In comparison with the other median method, WM performed better in all of the cases (16% avg., 29.4% max.).

In Table 19 the third data set’s \(L_{1}\) norm ratios can be seen. Comparing WM’s results with the MFV method’s, the former performed better in 23 of the 28 cases (by 1% avg., 2.4% max.), and the MFV method was superior in 5 cases (1.4% avg.).

Table 19 L1 norm ratios on third data set

Regarding the comparison with conventional median method, WM performed better in all of the cases, by 10.7% avg., 20.2% max.

9 Conclusions

The effectiveness of the histogram-based weighted median procedure described above has been demonstrated for noise elimination in digital elevation model data. The method’s main purpose is eliminating outlier noise in data matrices, especially if a high percentage of the matrix points are contaminated with outlier noise.

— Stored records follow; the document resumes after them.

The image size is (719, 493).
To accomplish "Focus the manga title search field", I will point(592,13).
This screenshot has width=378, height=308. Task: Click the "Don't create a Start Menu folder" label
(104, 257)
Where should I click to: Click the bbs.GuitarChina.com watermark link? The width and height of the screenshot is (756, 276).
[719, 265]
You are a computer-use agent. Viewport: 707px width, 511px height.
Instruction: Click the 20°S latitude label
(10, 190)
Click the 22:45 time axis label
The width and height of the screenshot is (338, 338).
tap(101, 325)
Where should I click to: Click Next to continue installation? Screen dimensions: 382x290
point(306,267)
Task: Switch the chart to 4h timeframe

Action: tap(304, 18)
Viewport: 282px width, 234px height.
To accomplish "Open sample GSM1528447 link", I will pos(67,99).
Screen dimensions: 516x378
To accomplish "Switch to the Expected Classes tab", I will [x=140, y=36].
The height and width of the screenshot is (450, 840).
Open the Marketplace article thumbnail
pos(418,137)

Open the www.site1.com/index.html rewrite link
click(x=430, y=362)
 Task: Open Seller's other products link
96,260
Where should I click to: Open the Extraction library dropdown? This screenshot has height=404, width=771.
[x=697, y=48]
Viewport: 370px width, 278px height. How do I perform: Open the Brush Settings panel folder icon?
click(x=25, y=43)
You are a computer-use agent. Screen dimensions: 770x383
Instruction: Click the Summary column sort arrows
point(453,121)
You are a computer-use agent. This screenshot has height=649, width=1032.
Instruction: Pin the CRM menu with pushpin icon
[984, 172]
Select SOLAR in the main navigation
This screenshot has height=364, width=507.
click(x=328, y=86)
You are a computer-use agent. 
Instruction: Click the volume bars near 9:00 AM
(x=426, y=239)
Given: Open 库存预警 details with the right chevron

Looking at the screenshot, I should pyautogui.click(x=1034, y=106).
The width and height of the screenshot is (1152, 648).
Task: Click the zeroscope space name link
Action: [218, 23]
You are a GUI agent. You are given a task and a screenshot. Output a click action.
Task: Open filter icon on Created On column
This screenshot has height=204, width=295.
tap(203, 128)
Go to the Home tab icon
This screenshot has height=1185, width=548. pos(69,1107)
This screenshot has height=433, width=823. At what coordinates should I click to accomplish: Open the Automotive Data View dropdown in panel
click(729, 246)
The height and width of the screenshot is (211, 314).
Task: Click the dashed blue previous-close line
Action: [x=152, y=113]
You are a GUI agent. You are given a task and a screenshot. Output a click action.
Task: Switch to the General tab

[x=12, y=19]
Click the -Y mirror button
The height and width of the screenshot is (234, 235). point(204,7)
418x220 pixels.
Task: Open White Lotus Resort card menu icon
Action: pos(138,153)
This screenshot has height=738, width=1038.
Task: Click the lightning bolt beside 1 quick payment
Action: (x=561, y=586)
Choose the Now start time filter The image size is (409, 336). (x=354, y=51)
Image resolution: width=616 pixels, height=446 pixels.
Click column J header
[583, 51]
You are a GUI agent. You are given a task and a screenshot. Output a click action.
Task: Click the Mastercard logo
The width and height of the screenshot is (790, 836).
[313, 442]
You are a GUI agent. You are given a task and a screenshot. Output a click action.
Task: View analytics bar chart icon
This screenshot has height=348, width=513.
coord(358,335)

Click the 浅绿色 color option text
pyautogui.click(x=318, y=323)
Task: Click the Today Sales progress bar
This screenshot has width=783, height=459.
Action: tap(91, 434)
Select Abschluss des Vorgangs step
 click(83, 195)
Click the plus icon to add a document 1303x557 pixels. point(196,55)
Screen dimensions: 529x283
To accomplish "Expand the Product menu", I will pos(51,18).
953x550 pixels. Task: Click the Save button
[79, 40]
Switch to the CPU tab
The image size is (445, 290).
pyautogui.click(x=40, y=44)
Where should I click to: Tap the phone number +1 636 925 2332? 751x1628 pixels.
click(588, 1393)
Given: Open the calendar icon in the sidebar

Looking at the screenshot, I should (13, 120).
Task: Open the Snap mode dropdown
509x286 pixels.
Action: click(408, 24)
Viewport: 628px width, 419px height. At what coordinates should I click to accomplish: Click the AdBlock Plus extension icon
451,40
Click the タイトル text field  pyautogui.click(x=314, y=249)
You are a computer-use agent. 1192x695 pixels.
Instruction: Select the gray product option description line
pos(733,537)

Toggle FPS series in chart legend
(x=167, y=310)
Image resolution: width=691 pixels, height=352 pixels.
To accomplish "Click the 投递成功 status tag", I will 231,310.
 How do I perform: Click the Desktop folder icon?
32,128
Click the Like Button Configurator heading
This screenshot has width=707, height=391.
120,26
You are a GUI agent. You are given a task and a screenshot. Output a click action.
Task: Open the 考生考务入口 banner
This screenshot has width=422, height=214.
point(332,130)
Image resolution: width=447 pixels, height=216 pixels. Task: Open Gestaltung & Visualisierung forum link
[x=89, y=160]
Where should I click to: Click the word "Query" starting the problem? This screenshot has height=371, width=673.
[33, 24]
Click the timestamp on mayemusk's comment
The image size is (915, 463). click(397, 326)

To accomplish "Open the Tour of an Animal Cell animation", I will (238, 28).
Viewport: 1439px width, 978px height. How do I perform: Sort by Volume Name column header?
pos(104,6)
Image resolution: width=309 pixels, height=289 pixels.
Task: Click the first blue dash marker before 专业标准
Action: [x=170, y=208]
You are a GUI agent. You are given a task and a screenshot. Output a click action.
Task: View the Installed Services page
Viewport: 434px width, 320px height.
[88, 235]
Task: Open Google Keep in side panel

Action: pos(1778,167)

Averaged over the different noise amplitudes and noise exposure percentages investigated, the WM method outperformed the standard median filtering procedure on the different data sets by 14–23% regarding data distance calculated with \(L_{1}\) norm for eliminating non-zero mean noises. The version of the method for filtering zero mean noises, performed better by 14.3% on average against the conventional median filter.

Beyond general refinement and optimisation of the method, there is room for improvement particularly in more effective handling of the low noise exposure cases.